Despite a growing list of concerns, the current market environment is better than many think thanks to ongoing support from central banks and governments, according to Wattle Partners.
Drew Meredith, the firm’s director, cautioned investors against succumbing to the so called “wall of worry", a term describing that often stopped investors from putting capital into the market.
“And the ‘wall of worry’ is with us again today. In the last few weeks, we have seen the Evergrande default, the US debt ceiling, a multi country energy crisis, pandemic lockdowns and APRA seeking to take the heat out of the property market,” he said.
“Arguably there are more than enough reasons to cash up and move on from markets, yet with interest rates near zero, few have that option.”
At the same time, he remained comfortable investing in the current market as much as at any point in last five years.

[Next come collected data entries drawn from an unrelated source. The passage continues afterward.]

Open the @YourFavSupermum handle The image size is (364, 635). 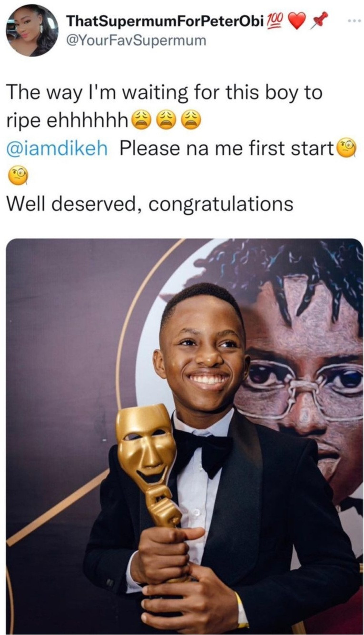pos(137,41)
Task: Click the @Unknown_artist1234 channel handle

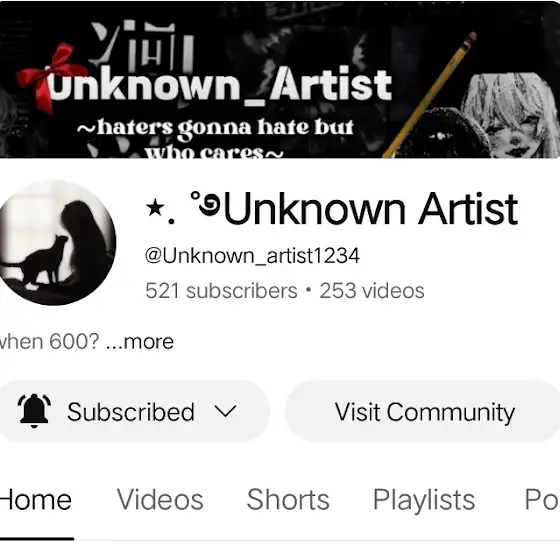Action: (252, 256)
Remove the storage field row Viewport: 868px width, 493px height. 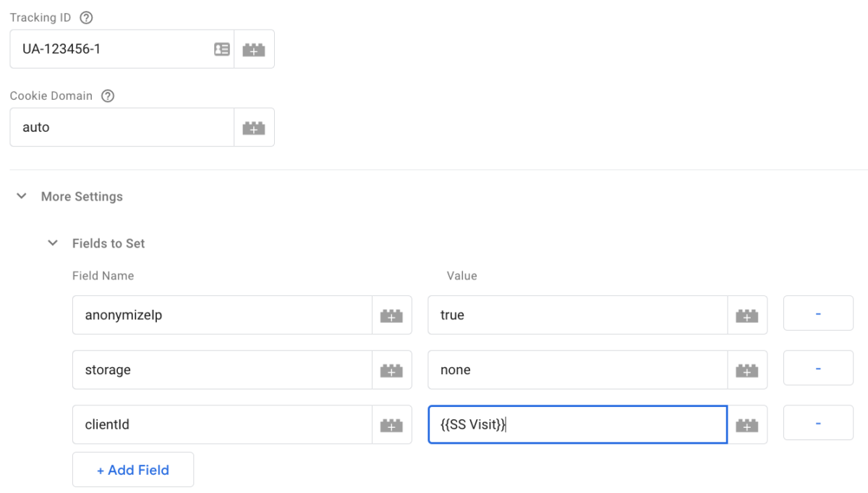(818, 368)
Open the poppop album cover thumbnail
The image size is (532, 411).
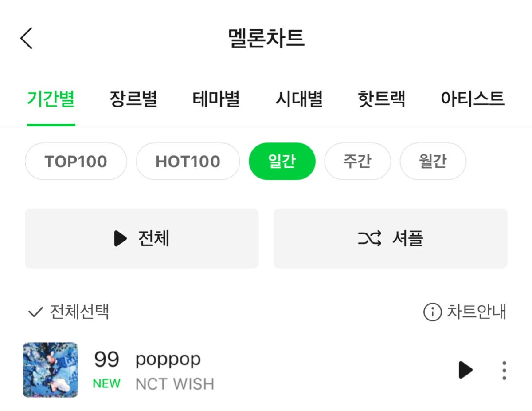point(51,370)
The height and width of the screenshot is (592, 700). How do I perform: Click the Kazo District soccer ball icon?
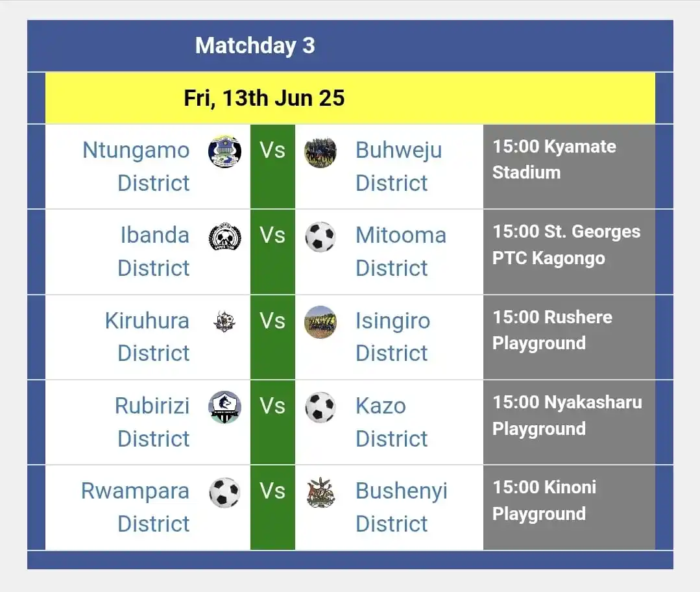(x=320, y=408)
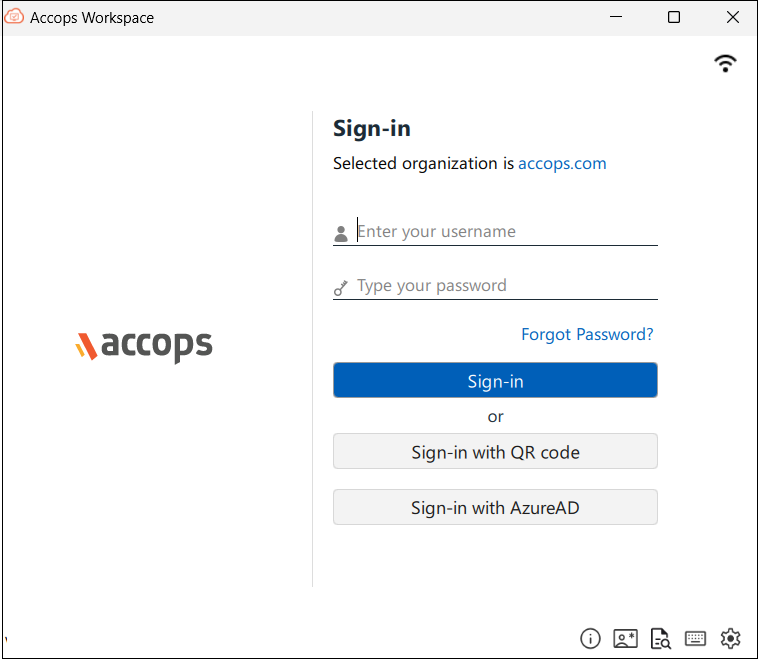Viewport: 758px width, 659px height.
Task: Choose Sign-in with AzureAD
Action: (495, 507)
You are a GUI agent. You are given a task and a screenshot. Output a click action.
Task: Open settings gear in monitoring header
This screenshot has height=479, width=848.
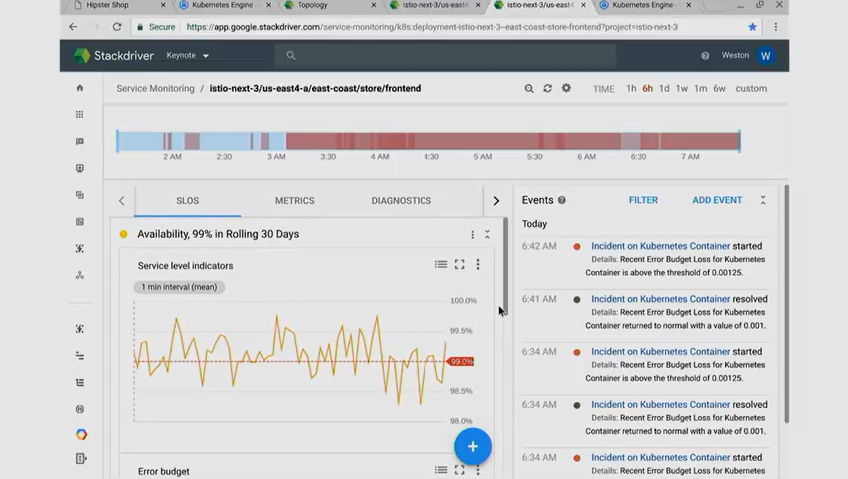coord(566,89)
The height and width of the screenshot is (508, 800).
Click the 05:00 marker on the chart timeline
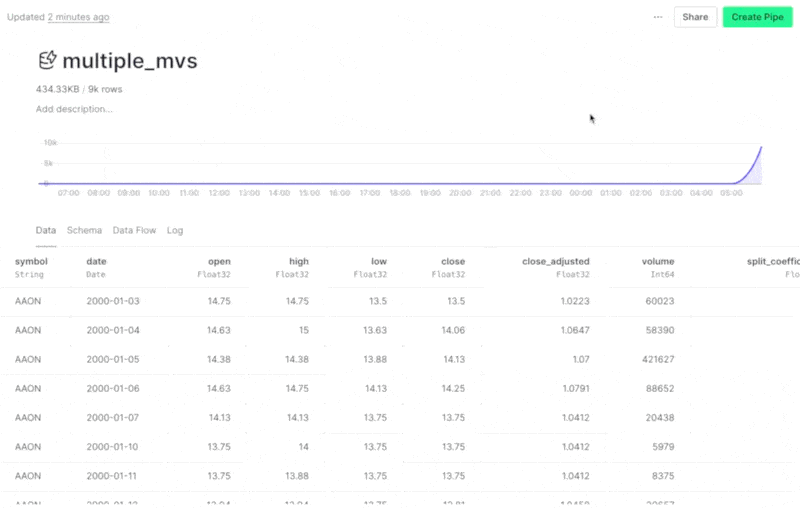[731, 193]
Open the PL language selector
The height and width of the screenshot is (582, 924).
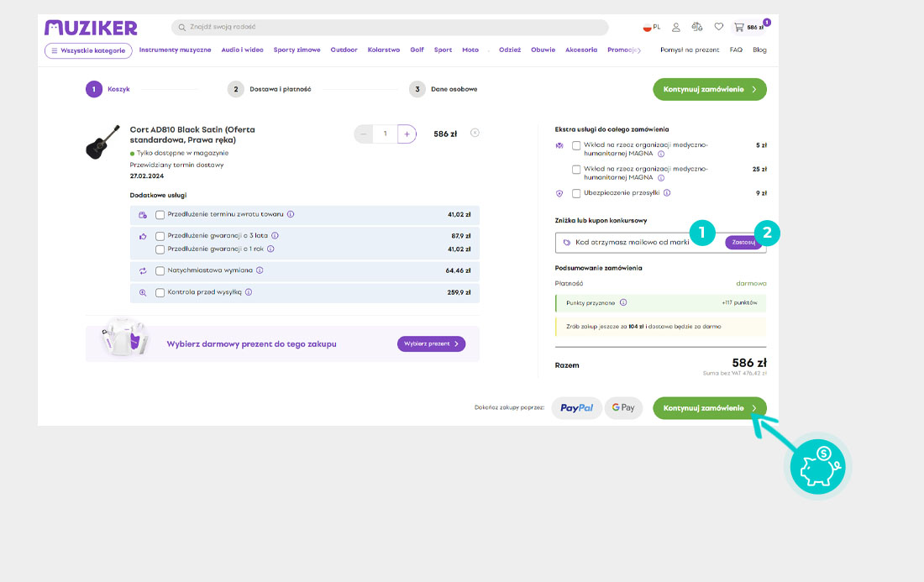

Meredith said the most powerful driver of compounding returns over the long-term was simply being exposed to the market, whether that is bonds, equities or property and retaining at least a minimum level of exposure to markets at all times was the key to long-term wealth accumulation.
According to him, the massive expansion in investment options meant investors could specifically invest only into those countries, sectors, indices and companies that are better placed for today’s conditions.
“Whilst the S&P/Nasdaq etc are near all-time highs, there is a growing cohort of companies and stocks that are trading nowhere near their full or highest valuations, and opportunities abound in global equity markets,” Meredith said.
Another important factor was that interest rates as most central banks had declared the hikes would not materialise for several years.
“And finally, Government support is going to continue. Job Keeper may be gone, but business and personal support will continue, as will ambitious infrastructure and public spending programs ahead of a double election year,” Meredith said.